▶ _PASSAGE TO READ_
[BEGIN]

This repository contains the code for the paper "Fast Population-Based Reinforcement Learning on a Single Machine paper from InstaDeep", (Flajolet et al., 2022) 💻⚡.
This code requires docker to run. To install docker please follow the online instructions here. To enable the code to run on GPU, please install Nvidia-docker (as well as the latest nvidia driver available for your GPU).
Once docker and docker Nvidia are installed, you can simply build the docker image with the following command:
make build
and, once the image is built, start the container with:
make dev_container
Inside the container, you can run the nvidia-smi
command to verify that your GPU is found.
We provide scripts and commands to replicate the experiments discussed in the paper. All these commands are defined in the Makefile at the root of the repository.
To replicate the experiments corresponding to Figure 2 (where we measure the runtime of a population-wide update step with various implementations), run:
make run_timing_sactd3
make run_timing_dqn
To replicate the experiments discussed in Section 5 (which correspond to full training runs), run the following:
make run_td3_cemrl
make run_td3_dvd
make run_td3_pbt
make run_sac_pbt
Note that dvd training runs are unstable and sometimes crash early on due to NaNs.
We use tensorboard
to log metrics during the training run. The tensorboard command
to run to visualize them is printed when the experiment starts.
Run the following command to start a short test which validates that the code in the training scripts is working as expected.
make test_training_scripts
If you use the code or data in this package, please cite:
@inproceedings{flajolet2022fast,
title={Fast Population-Based Reinforcement Learning on a Single Machine},
author={Flajolet, Arthur and Monroc, Claire Bizon and Beguir, Karim and Pierrot, Thomas},
booktitle={International Conference on Machine Learning},
pages={6533--6547},
year={2022},
organization={PMLR}
}

[END]

▶ _DATA SUPPLIED_
[BEGIN]

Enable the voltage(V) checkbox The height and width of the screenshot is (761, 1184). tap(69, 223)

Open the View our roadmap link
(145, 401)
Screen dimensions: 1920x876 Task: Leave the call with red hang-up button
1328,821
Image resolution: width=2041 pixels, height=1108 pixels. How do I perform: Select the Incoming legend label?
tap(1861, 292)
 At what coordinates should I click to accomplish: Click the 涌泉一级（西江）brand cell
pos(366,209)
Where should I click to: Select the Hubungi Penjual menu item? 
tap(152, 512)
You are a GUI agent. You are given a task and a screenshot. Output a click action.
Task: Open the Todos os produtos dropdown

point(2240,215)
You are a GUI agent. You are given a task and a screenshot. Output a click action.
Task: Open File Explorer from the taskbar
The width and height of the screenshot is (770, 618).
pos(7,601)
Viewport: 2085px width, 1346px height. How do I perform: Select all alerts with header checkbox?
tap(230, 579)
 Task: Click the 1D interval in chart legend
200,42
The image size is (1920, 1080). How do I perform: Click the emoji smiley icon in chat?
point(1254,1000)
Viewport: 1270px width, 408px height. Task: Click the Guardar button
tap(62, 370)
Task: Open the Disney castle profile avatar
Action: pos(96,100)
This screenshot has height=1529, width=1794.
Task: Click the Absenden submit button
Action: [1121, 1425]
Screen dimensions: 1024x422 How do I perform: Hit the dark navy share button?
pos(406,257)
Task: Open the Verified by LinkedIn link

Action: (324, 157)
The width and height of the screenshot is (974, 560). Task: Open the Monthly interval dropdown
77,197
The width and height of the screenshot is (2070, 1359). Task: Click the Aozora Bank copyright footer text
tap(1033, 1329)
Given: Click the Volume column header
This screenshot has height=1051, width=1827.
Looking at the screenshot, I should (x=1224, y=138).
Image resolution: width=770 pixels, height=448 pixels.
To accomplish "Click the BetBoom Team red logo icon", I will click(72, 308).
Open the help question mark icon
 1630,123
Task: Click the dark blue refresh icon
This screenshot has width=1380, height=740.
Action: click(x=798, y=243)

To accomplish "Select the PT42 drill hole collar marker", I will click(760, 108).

[END]

▶ _EXERCISE_
In the repository guide above, retype word for word the part that begins at the words "This code requires" and stops after the words "of the repository.".

▶ _RESPONSE TO THIS EXERCISE_
This code requires docker to run. To install docker please follow the online instructions here. To enable the code to run on GPU, please install Nvidia-docker (as well as the latest nvidia driver available for your GPU).
Once docker and docker Nvidia are installed, you can simply build the docker image with the following command:
make build
and, once the image is built, start the container with:
make dev_container
Inside the container, you can run the nvidia-smi
command to verify that your GPU is found.
We provide scripts and commands to replicate the experiments discussed in the paper. All these commands are defined in the Makefile at the root of the repository.